Um estudo neuropsicológico revelou que pessoas que vivem num ambiente abarrotado apresentam desempenhos inferiores em atenção e inibição de impulsos quando comparadas a um ambiente organizado.
Por isso, algumas pessoas desorganizadas são mais produtivas quando têm um quadro estruturado ou motivação externa. Se arrumar não é um hábito para elas, podem necessitar de obrigações ou incentivos para persistir.
Caso contrário, a desordem só aumentará e elas sentir-se-ão bloqueadas, sem saber por onde começar.
Para Concluir

As más hábitos de organização não são unicamente fruto da preguiça; geralmente, existe uma razão mais profunda por trás disso.
Um pouco de desordem ocasional é normal, no entanto, deixar as coisas acumularem-se pode resultar em stress, uma sensação de sobrecarga e até mesmo dificuldades mais sérias na vida.
A boa notícia? Esses hábitos não são imutáveis. Pequenas mudanças – como estabelecer rotinas simples, dividir as tarefas em etapas factíveis e criar um ambiente mais estruturado – podem ajudar qualquer um a passar do desordem à ordem.
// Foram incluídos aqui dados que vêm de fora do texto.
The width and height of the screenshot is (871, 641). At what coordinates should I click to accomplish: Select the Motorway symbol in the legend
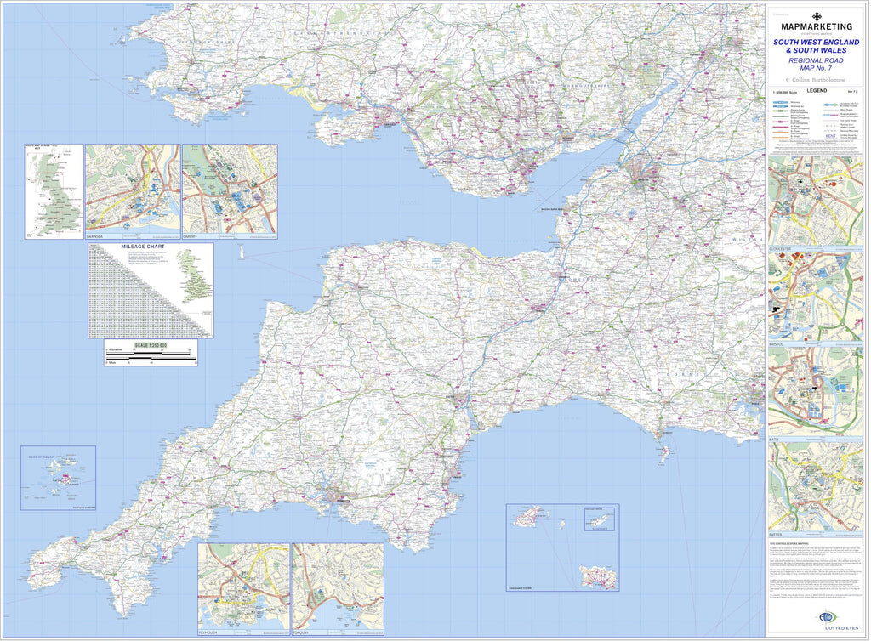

Não se trata de se tornar um perfeccionista da arrumação da noite para o dia, mas sim de encontrar um equilíbrio que torne a vida um pouco mais fácil e agradável.
Em última análise, um espaço limpo não é apenas uma questão de aparência; é uma forma de sentir-se mais no controle, mais focado e mais sereno.
E se isso lhe parecer um objetivo digno de ser perseguido, talvez seja altura de parar de dizer “Vou arrumar depois” e começar agora.